# [How to complete this task]
For each line below that holds the word "Hide", make a copy.

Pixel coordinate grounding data

:::::

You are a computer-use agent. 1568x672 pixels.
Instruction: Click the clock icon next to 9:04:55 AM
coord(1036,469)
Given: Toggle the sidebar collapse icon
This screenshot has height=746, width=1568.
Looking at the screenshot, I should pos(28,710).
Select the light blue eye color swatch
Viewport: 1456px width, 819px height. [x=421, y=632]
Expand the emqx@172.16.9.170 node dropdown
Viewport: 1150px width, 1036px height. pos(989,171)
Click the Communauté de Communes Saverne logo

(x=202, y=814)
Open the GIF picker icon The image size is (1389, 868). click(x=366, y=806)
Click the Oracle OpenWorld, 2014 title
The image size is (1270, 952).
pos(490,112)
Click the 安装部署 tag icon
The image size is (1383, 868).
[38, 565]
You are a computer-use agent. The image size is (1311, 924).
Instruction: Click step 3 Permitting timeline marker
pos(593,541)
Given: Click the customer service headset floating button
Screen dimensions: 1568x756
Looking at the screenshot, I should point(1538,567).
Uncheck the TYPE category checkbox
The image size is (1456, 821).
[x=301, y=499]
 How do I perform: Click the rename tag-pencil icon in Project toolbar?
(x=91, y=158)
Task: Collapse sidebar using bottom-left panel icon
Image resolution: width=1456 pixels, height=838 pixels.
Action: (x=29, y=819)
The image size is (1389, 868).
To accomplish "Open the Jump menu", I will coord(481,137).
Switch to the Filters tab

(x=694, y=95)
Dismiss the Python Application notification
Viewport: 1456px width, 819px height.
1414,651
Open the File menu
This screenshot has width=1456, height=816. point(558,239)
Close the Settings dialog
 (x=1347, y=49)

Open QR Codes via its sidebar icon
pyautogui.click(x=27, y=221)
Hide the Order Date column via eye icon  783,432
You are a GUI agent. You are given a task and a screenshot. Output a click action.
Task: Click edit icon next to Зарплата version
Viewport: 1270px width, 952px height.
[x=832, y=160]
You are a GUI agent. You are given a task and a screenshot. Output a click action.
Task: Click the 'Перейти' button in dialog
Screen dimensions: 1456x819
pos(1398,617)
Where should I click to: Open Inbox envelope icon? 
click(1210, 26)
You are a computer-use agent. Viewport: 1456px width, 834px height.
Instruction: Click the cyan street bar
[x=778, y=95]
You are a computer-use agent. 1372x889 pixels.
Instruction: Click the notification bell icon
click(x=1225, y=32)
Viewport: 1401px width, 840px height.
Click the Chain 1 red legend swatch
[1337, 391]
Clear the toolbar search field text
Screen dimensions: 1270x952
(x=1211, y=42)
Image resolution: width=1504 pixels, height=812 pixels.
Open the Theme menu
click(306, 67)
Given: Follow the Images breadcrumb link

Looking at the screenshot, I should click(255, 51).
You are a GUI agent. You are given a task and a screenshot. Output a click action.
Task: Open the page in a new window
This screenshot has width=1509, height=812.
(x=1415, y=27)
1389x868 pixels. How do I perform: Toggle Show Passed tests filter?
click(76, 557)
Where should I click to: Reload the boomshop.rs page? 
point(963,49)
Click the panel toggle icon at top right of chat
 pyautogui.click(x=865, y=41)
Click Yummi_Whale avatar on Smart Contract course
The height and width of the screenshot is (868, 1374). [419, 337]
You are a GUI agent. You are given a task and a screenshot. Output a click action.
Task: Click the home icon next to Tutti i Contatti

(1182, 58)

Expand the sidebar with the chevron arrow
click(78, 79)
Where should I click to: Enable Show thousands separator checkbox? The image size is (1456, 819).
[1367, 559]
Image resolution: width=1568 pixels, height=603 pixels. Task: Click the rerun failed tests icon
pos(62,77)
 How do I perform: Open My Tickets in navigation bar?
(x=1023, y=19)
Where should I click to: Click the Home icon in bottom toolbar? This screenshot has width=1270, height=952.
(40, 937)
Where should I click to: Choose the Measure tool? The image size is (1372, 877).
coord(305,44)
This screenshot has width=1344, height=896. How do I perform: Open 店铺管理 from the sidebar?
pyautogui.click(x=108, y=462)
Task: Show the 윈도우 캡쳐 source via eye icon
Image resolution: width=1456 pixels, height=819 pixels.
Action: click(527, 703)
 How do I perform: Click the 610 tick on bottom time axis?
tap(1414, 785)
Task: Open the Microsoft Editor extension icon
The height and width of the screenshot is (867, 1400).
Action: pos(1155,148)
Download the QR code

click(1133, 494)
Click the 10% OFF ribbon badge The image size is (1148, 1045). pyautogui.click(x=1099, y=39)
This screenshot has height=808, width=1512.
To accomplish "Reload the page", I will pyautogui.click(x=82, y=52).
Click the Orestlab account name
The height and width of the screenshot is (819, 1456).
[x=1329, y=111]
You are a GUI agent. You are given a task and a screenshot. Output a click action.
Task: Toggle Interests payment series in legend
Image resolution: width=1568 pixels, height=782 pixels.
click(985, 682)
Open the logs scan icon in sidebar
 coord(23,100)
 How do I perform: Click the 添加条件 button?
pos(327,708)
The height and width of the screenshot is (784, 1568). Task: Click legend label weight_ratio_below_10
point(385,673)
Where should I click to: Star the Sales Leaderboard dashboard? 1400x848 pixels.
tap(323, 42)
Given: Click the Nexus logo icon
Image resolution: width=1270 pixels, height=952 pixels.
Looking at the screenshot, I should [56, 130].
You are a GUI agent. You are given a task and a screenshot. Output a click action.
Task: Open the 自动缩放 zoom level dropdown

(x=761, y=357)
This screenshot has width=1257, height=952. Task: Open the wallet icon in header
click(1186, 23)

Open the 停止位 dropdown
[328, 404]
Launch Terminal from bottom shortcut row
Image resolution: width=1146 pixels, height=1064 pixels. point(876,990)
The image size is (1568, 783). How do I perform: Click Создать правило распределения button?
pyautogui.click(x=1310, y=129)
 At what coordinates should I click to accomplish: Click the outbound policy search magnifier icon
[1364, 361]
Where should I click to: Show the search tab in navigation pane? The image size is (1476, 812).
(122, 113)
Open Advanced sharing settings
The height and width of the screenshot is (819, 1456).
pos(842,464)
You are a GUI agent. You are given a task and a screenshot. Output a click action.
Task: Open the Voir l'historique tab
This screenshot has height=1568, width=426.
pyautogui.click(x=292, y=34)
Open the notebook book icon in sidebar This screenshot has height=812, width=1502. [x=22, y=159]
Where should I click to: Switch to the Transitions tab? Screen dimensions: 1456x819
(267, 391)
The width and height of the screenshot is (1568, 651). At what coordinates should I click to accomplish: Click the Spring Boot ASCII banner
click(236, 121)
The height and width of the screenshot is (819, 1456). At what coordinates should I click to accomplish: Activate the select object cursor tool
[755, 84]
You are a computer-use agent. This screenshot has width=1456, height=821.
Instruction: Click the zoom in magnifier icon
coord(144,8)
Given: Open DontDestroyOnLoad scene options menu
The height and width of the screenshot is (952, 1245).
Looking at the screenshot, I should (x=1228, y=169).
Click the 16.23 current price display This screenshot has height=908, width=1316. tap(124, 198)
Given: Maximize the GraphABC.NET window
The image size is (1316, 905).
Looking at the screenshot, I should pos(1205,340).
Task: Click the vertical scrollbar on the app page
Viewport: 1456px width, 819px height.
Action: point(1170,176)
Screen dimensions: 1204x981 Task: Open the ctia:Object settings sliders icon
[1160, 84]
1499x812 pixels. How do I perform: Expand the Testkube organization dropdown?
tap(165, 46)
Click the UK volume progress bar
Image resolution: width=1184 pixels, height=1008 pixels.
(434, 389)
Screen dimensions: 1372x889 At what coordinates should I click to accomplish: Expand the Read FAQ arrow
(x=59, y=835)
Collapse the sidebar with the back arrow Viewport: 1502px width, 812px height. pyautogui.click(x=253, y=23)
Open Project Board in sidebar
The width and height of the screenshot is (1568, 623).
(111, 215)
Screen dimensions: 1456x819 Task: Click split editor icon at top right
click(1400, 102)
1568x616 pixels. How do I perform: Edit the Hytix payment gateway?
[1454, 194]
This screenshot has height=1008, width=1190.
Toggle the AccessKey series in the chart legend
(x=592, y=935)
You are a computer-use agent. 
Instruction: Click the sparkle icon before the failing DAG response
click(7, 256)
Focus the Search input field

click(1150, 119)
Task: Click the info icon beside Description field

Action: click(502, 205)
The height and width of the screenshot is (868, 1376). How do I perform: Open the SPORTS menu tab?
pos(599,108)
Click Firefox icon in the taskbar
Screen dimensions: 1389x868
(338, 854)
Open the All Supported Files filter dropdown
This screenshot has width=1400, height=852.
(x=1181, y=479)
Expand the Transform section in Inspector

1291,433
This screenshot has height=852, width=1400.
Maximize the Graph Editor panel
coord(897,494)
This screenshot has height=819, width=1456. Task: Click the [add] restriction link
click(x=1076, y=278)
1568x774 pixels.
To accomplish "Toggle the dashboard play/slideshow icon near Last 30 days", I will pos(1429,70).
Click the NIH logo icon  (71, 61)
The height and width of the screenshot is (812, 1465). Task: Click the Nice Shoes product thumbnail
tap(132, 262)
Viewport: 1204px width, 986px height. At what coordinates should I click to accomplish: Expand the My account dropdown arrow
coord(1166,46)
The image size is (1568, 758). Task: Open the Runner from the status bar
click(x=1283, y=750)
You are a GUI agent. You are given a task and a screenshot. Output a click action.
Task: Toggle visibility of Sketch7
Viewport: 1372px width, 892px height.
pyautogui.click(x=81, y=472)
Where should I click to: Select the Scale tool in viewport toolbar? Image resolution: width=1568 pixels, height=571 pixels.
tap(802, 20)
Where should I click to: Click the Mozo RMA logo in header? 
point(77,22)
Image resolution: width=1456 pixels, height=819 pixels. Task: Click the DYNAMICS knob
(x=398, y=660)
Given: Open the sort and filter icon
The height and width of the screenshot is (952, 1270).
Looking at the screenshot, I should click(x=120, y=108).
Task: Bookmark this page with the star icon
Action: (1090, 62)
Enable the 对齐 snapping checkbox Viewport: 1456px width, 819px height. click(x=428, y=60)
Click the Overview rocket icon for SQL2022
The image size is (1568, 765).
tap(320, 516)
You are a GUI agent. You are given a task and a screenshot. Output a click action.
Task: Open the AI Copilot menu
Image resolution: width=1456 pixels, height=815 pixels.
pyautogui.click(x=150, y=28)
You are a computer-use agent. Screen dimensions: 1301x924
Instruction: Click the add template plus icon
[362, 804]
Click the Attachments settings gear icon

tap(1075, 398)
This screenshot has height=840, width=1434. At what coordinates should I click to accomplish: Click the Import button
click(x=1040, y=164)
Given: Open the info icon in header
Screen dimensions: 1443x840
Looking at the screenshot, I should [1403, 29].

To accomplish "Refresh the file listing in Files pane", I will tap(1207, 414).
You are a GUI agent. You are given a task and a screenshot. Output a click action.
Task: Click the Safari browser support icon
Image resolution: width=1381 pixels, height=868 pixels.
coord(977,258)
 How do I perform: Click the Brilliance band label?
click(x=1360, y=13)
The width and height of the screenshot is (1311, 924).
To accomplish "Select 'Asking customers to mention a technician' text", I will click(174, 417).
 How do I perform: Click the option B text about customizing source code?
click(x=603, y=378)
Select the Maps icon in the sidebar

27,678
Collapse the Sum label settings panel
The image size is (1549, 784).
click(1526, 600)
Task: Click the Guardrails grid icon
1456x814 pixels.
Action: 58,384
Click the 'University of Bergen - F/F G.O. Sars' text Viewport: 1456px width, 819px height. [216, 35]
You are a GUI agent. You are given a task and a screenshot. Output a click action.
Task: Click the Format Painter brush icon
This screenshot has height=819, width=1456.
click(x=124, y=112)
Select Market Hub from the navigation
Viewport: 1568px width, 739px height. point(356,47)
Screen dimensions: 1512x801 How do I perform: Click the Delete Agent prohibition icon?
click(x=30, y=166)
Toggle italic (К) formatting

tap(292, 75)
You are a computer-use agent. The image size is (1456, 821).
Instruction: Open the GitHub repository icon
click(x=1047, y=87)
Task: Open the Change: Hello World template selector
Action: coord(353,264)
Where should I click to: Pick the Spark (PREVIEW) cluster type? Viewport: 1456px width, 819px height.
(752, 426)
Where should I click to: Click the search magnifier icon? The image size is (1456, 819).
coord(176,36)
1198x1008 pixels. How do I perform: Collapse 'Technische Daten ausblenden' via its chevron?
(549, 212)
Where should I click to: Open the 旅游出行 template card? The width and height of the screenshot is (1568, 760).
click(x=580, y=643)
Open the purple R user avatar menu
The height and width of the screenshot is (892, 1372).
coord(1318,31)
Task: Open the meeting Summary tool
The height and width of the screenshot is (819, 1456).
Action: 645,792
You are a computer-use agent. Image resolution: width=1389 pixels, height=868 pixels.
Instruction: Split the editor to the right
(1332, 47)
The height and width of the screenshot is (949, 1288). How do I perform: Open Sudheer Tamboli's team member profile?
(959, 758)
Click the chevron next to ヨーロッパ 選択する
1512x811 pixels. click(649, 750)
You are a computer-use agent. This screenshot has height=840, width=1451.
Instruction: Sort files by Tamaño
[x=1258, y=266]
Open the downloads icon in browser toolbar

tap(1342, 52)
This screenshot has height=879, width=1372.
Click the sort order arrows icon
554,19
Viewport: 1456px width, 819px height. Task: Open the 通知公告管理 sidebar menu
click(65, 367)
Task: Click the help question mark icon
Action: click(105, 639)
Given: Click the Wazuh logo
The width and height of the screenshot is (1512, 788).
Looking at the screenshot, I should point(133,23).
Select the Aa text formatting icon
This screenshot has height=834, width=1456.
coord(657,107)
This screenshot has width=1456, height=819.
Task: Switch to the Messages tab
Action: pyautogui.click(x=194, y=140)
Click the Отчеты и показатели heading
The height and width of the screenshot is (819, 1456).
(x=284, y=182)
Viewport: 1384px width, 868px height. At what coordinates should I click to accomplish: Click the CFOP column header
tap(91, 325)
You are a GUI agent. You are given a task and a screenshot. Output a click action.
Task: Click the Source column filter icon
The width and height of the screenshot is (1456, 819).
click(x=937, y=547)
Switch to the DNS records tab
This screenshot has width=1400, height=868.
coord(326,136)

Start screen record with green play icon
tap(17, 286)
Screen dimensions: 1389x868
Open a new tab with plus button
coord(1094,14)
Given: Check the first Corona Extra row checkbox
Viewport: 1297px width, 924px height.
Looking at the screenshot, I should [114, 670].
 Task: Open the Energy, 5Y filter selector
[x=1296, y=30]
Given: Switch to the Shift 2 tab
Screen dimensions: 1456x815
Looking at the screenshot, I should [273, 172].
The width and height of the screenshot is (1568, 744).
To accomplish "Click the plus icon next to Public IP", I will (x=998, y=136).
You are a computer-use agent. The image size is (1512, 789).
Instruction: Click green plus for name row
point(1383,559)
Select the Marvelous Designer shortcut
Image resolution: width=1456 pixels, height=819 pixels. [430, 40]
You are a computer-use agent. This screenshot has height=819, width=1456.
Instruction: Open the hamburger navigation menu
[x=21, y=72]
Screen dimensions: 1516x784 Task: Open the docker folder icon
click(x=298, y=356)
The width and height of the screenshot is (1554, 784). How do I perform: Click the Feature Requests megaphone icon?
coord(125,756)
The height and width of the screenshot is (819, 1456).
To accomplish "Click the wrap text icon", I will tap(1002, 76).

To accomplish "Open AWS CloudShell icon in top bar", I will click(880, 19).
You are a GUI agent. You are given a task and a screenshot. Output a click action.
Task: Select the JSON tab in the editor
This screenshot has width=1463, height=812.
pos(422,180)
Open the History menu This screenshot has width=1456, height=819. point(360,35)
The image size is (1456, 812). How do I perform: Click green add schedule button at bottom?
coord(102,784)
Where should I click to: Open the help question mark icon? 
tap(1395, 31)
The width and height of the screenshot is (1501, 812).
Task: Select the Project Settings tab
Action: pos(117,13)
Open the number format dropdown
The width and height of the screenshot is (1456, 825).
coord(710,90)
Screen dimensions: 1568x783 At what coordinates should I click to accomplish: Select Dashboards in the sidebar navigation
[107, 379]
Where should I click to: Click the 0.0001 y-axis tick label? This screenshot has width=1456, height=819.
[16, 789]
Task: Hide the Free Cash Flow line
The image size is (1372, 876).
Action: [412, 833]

:::::

# [Expected output]
Hide the Order Date column via eye icon  783,432
Task: Hide the Free Cash Flow line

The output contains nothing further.